Passage provided.

Should there be airtight proof that a pioneering program works before we commit federal money to it — or is it sometimes worth investing in promising but unproven innovations?

Last month, the Senate subcommittee that allocates federal education money weighed in on one such promising innovation, slicing, by more than 90 percent, the $210 million that President Obama requested for next year for his Promise Neighborhoods initiative.

Mr. Obama first proposed Promise Neighborhoods in the summer of 2007, pledging that, as president, he would help create in 20 cities across the country a new kind of support system for disadvantaged children, paid for with a mix of private and public money. In a single distressed neighborhood in each city, Mr. Obama explained, high-quality schools would be integrated into a network of early-childhood programs, parenting classes, health clinics and other social services, all focused on improving educational outcomes for poor children.

The Obama administration requested and received from Congress $10 million for the program for fiscal year 2010, and the Department of Education used that money to create a national competition for up to 20 Promise Neighborhoods planning grants. Although the grants were capped at a modest $500,000, the response to the program was overwhelming — 339 nonprofit groups and institutions of higher education from across the country formed coalitions, raised matching funds and filed applications.

Study material.
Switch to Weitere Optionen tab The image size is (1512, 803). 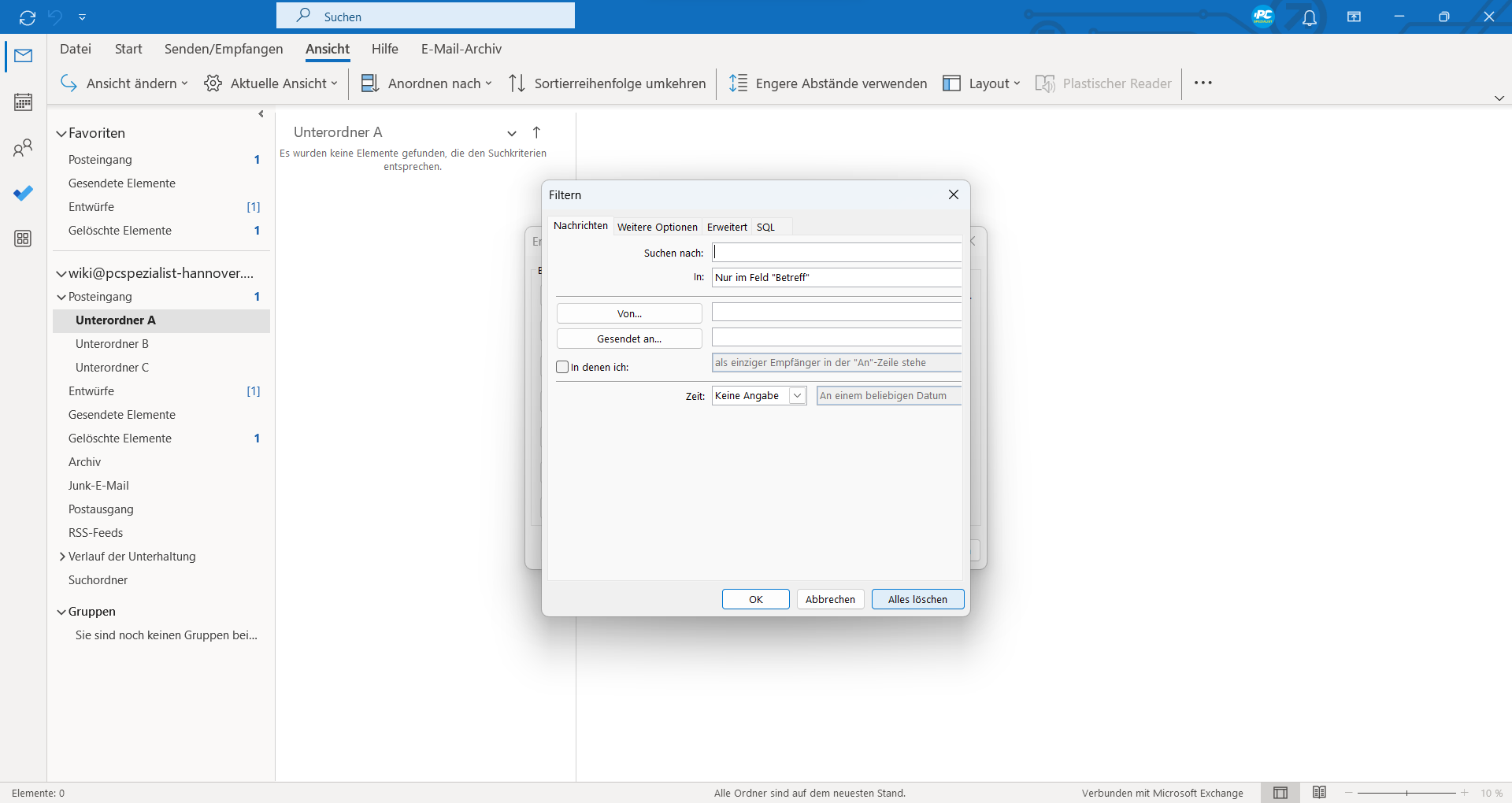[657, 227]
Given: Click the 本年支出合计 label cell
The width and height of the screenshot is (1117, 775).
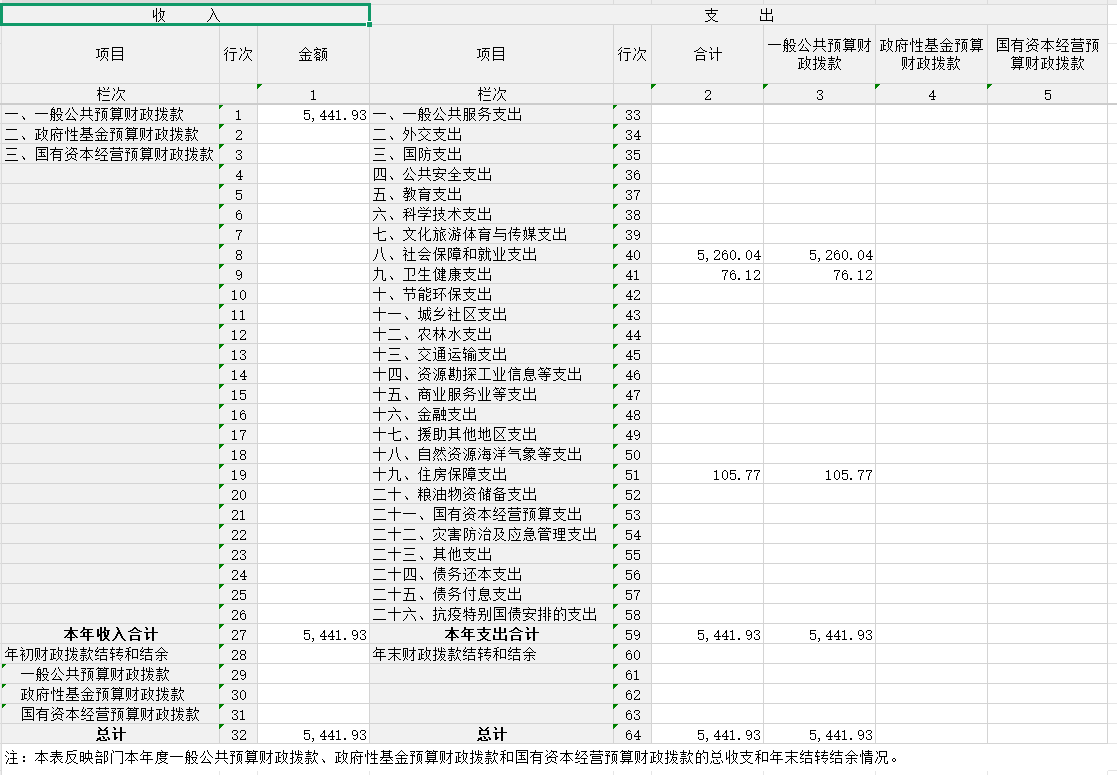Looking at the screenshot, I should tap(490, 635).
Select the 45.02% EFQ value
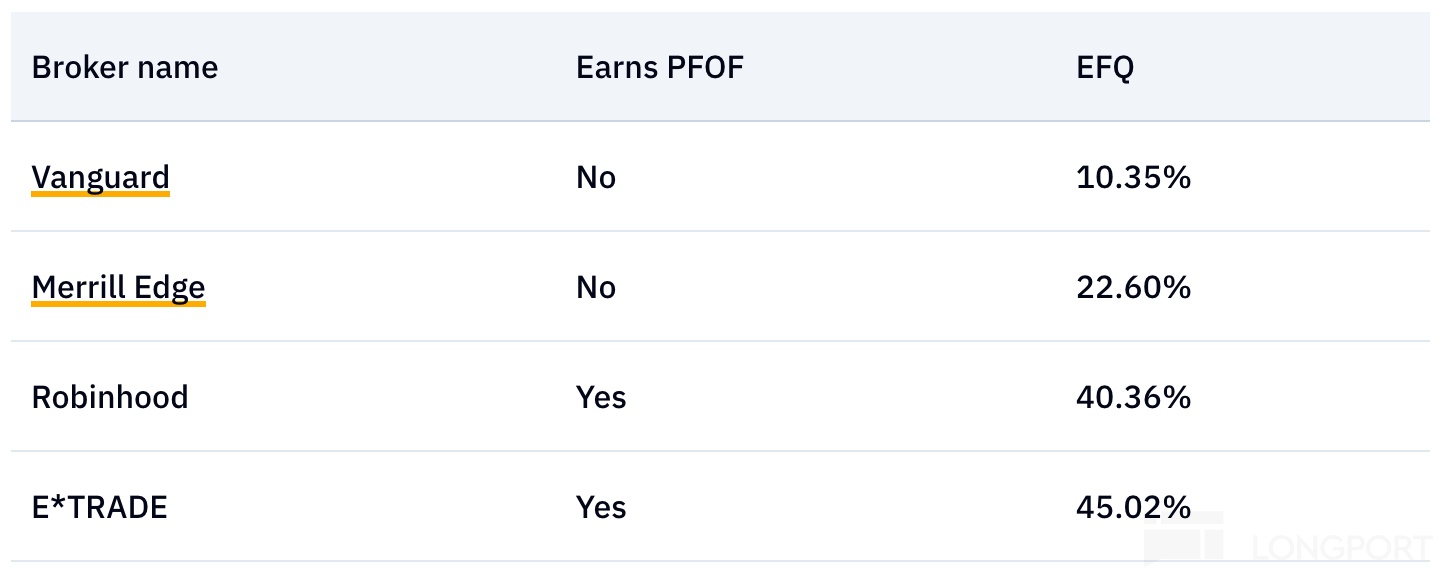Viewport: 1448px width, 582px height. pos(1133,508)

What you will do.
1 - According to the passage on Promise Neighborhoods, what was the maximum size of each planning grant in the national competition?
2 - In the passage on Promise Neighborhoods, what programs and services would high-quality schools be integrated with? List all of them.
3 - Output the section of the passage on Promise Neighborhoods that opens with the words containing "Should there be" and closes with "Promise Neighborhoods initiative.", reproducing it word for word.

Answers to this exercise.
1 - $500,000

2 -
- early-childhood programs
- parenting classes
- health clinics
- other social services

3 -
Should there be airtight proof that a pioneering program works before we commit federal money to it — or is it sometimes worth investing in promising but unproven innovations?

Last month, the Senate subcommittee that allocates federal education money weighed in on one such promising innovation, slicing, by more than 90 percent, the $210 million that President Obama requested for next year for his Promise Neighborhoods initiative.